The first .117 caliber pellet missed Swickheimer’s heart, lodging instead near the back of his rib cage. Swickheimer had grown up in foster homes and was not used to easy street, but that July it seemed his life had finally gone to pieces. He began to pump up the air-powered rifle, he says, to take another shot.

He was stopped by a housemate, who heard the first bang and rushed into the bathroom. In the ensuing scuffle, the rifle went off, leaving her badly injured.

An already distraught Swickheimer was charged with first-degree assault and declared incompetent to stand trial because of his “appearance and demeanor,” according to court documents.

When he was able to return to court, he insisted the shooting was an accident. And he asked repeatedly for fresh evaluations of his mental capacity, insisting that he was not mentally ill.

“I was depressed and frustrated,” he told the Joplin, Missouri Globe. “But in terms of psychosis? No.”

Nonetheless, his public defender, cooperating with prosecutors, entered a plea of not guilty by reason of insanity — a plea Swickheimer never signed — and he was committed to Fulton.

Losing hope

At Fulton, Swickheimer threw himself into gaining the trust of the hospital staff, certain that he could earn his release. He helped run the canteen, where he met Wilkerson, and took a job as a manager at the hospital factory, the same one held by Wilkerson and other high-functioning wards.

But by the time he met Karen Creech years later, he says he had lost hope of release.

Creech was a new substance abuse counselor who had been assigned to his case. She came to Fulton from a career in probation and parole, where her job was helping people get out of jail, and she says she became frustrated at Fulton when she realized few of her clients would ever be released.

She got to know Swickheimer and others like him, the patients she calls the “what-the-hell-are-you-doing-here kind of people.” Many were drug addicts whose psychosis faded after a few weeks in the mental hospital, or people like Swickheimer and Wilkerson, who she said were harmless and for whom release never came.

“They don’t let them go,” she said.

Land sale finances defense

Creech and Swickheimer began to spend a lot of time on the phone, talking about his case and the Department of Mental Health. She liked music; he is a musician. She was impressed at the way he bore his hardship, and he marveled at her work ethic.

When hospital administrators began asking questions about their relationship, Creech retired and dedicated herself to Swickheimer’s release from the Department of Mental Health. Swickheimer met her parents, farmers who raised Creech on more than 200 acres of rich black soil in Audrain County, north of Columbia. They had just retired and sold the land, which, after a bidding war, brought in nearly $7,000 per acre, a county record, according to Creech.

Creech’s parents liked Swickheimer and agreed to finance a legal challenge to the Department of Mental Health. Creech began hiring lawyers, spending tens of thousands of dollars at a time to find a solution.

She had come to view herself as an advocate, not just for Swickheimer but for other state wards who she felt were in a similar position.

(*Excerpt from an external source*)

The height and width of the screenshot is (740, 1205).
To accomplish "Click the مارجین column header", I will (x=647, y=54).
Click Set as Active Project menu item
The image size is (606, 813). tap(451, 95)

“My friend asked me one time: ‘If you and Shannon don’t make it, if you aren’t with him any more, are you going to continue?’ I said, ‘I’m going to continue. This needs to happen … to get this to the Missouri Supreme Court.’”

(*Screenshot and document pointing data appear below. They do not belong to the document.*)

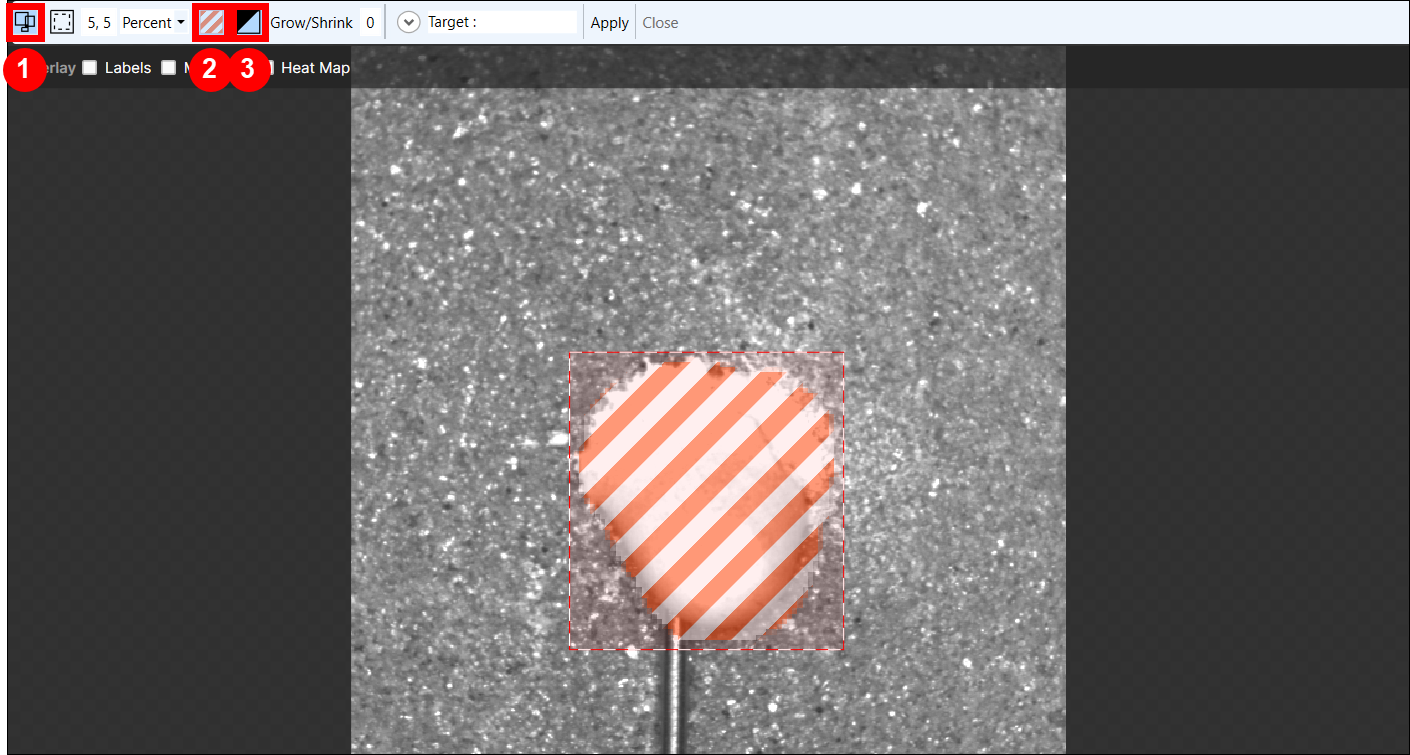Screen dimensions: 1410x755
Task: Click the Grow/Shrink value box
Action: (370, 22)
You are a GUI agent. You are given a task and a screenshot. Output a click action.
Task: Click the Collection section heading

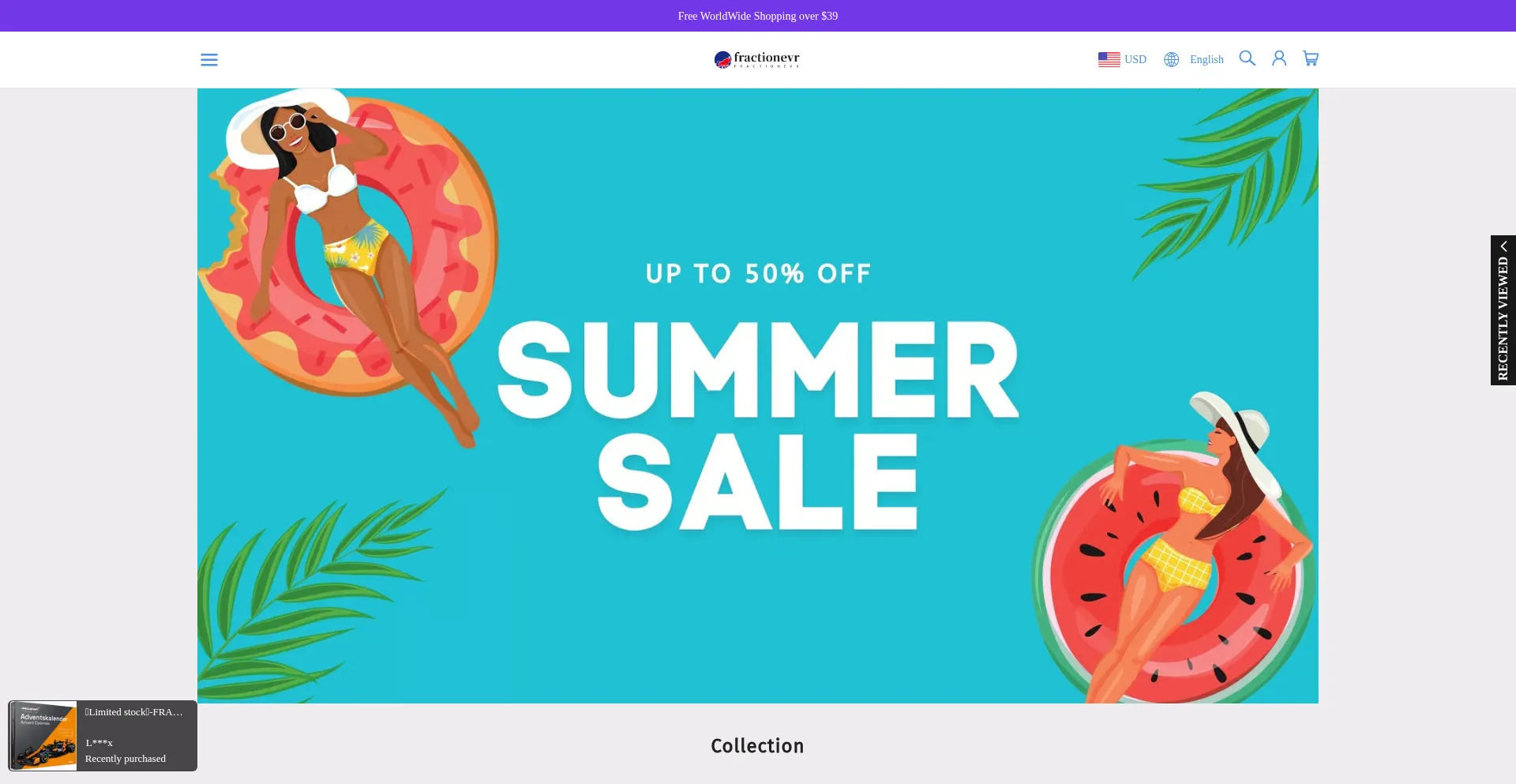pyautogui.click(x=757, y=746)
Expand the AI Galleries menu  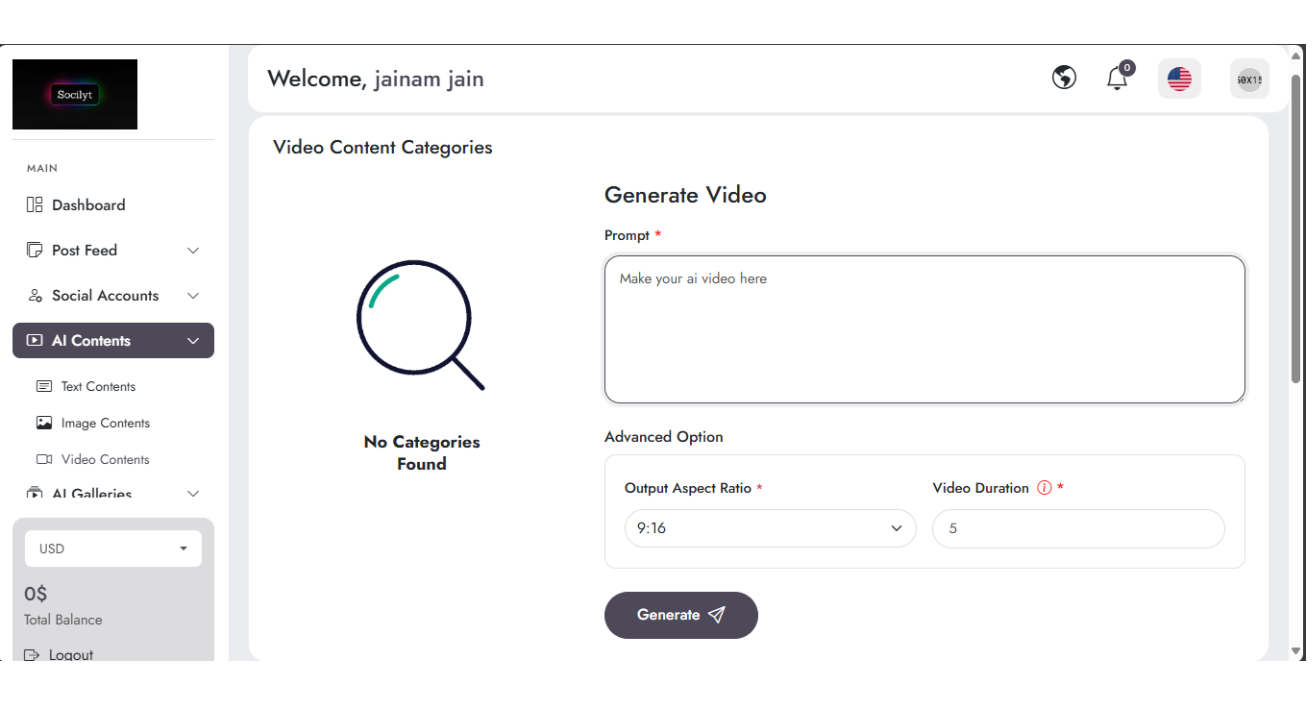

In 2015, an attorney discovered that there was no record of Swickheimer’s original plea of not guilty by reason of insanity. Swickheimer had maintained early on that he never intended to plead that way; now the state couldn’t prove him wrong.

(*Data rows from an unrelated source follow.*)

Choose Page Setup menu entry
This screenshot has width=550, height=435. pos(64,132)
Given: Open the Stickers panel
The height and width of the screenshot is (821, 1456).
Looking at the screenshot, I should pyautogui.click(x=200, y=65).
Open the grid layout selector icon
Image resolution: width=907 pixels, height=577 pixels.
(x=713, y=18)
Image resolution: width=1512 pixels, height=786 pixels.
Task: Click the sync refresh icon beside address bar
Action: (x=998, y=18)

The Office of the Attorney General appealed the case to the Missouri Supreme Court, which upheld a decision by Circuit Judge Gary Oxenhandler. Swickheimer was allowed to enter a guilty plea, releasing him from the custody of the Department of Mental Health after 13 years. He was also released on probation in the case.

Swickheimer and Creech now live in Ash Grove, and are engaged to be married.

Levin writes for the Joplin, Missouri Globe.